BURGER TALK

New York transplants have been bitching about the pizza in L.A. for as long as there have been cross-country flights.  I myself have been guilty of such whining, but over the years I stopped complaining about what I lost moving west and instead started appreciating what I gained:  L.A. is a phenomenal town for burgers. From the beloved Double-Double at In N Out to the decadent-and expensive- “Big Mec” at Petit Trois, no city has made the burger its own quite like Los Angeles.  So for my first official foray into the food blogosphere, I decided to check out one of the few burger joints I hadn’t been to, a place in Silverlake with a great reputation called THE FIX.

And since eating is always better as a communal experience, I invited my friend and fellow burger fanatic Dave to join me.  We hadn’t spoken in a while, so what better way to catch up than over a good meal?  I got there early and ordered for both of us, and by the time he got there the food had arrived.  He came with an appetite-he was so hungry he barely said a word before sitting down and taking his first bite.  I followed suit and dug into my Silverlake Burger (angus patty, cheddar, bacon.)

The rumors about the Fix, I was happy to learn, were true.  The burger is fantastic- a juicy, thick perfectly cooked slab of beef with gobs of melted cheddar and a garlic aioli that's worth the bad breath.  I was in burger heaven. But as much as I was enjoying the meal, Dave seemed to be having a trans-formative experience.  The burger actually seemed to be bringing him to tears…which was kind of odd.

“Becca’s leaving me.”

I stopped mid-bite.  “What are you talking about?”

“She threw me out. I haven’t seen my kids in weeks.”

I had hoped Dave and I would have some laughs and maybe talk about what makes a great burger. This wasn’t the catch-up chit-chat I was prepared for, especially on my first official day as a food blogger.  But I figured I could do my job and be a good friend at the same time. What choice did I have?

His story was banal to the point of cliché, shocking only that it involved people I knew personally: A marriage gone stale; a chance encounter with his daughter’s teaching assistant at Starbucks; flirty texts that led to drinks, and then…

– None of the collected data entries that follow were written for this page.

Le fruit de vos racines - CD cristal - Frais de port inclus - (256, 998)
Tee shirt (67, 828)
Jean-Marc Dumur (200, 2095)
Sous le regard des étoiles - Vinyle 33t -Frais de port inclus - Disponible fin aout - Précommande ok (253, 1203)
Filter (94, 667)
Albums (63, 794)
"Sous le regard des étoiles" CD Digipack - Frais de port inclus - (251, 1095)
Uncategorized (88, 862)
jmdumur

 “I couldn’t stop myself. I knew it was wrong, but Jesus…she made me feel things I thought were dead inside of me.  And the sex!  God, she fucked like an animal!” He said this last part a little too loud, making me uncomfortable. I instinctively shoved one of the delicious complimentary pickle spears into my mouth, more for emotional support than anything else.

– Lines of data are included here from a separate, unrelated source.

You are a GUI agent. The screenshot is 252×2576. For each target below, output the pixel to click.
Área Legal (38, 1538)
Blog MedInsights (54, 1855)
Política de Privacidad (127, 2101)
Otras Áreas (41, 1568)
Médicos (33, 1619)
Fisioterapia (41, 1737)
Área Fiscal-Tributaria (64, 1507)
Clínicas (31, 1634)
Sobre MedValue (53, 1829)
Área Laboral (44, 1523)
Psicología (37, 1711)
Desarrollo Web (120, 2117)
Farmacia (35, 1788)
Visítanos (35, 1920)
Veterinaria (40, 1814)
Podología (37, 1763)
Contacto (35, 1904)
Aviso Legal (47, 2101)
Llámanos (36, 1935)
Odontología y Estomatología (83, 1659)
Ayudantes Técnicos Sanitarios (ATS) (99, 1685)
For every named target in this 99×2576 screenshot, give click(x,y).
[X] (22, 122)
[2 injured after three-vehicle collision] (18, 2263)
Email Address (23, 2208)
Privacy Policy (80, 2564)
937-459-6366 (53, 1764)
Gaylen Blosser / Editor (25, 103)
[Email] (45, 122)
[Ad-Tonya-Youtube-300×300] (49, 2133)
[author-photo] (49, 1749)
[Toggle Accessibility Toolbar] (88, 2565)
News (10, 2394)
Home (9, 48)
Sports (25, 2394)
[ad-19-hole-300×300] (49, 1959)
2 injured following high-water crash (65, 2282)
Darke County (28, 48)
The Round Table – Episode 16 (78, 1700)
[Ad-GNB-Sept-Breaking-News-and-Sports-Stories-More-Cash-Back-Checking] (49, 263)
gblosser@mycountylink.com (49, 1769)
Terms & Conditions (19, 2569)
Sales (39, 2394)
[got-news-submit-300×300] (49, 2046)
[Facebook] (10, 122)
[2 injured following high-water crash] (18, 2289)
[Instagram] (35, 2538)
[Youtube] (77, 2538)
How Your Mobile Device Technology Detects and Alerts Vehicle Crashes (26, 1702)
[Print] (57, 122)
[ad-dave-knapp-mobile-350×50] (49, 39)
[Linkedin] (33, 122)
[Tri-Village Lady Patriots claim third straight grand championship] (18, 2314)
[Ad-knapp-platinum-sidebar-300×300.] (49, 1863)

Of course, it all went to hell. “Becca found some pics on my phone. It was like I wanted to get caught.” She threw him out that night.  “It’s all gone, everything we built together.  And for what?"  I sat there taking in everything Dave was saying while munching on Garlic Fries…crisp and perfectly seasoned, the garlic elevating them past the point of mere fried potatoes.  A must get. 


“I know a guy who said that he and his wife grew apart so gradually that when it was finally over he couldn’t even give a reason," Dave continued. "But it wasn’t like that for me at all.  I knew exactly what the problem was, but instead of dealing with it I got resentful and then justified some pretty shitty behavior. I'm such an idiot.”  All I could do was nod.  Dave was hurting and I wanted to say something…anything…to take his pain away.

“We should get onion rings.”

“Onion rings?  What are you talking about? Onion rings? This is my life!” Dave said, throwing his Seoul burger (Mushroom, kimchi, Korean bbq sauce) down in disgust.  “I mean…Goddammit.” For a moment, I was ashamed. The truth is, I’m not good in these situations; I never know what to say. Dave’s crisis had made me realize my own shortcomings as a friend.

I ordered the onion rings anyway.  Highly recommend.

We sat there for a while longer. I sucked down one of the Fix’s signature Oreo shakes—made with artisanal, small batch ice cream—as Dave laid out his plans for what would come next:  Find an affordable apartment with enough room for his kids.  Go into therapy.  Rebuild. “Honestly, I have no idea I'm doing,” he lamented.  I didn't envy his future.


Dave just stared off into space, contemplating the mess he made until he reached across the table and picked up an onion ring.  “This is really good.”  I was happy to see him eat. Maybe in some small way I had helped, after all.

After that we said our goodbyes.  I walked back to my car with thoughts about my friend’s plight and memories of an amazing meal battling for space in my head. Then I drove back home to digest everything. I was meeting friends for Mexican in a few hours, and hoped that my dinner plans would be much less dramatic.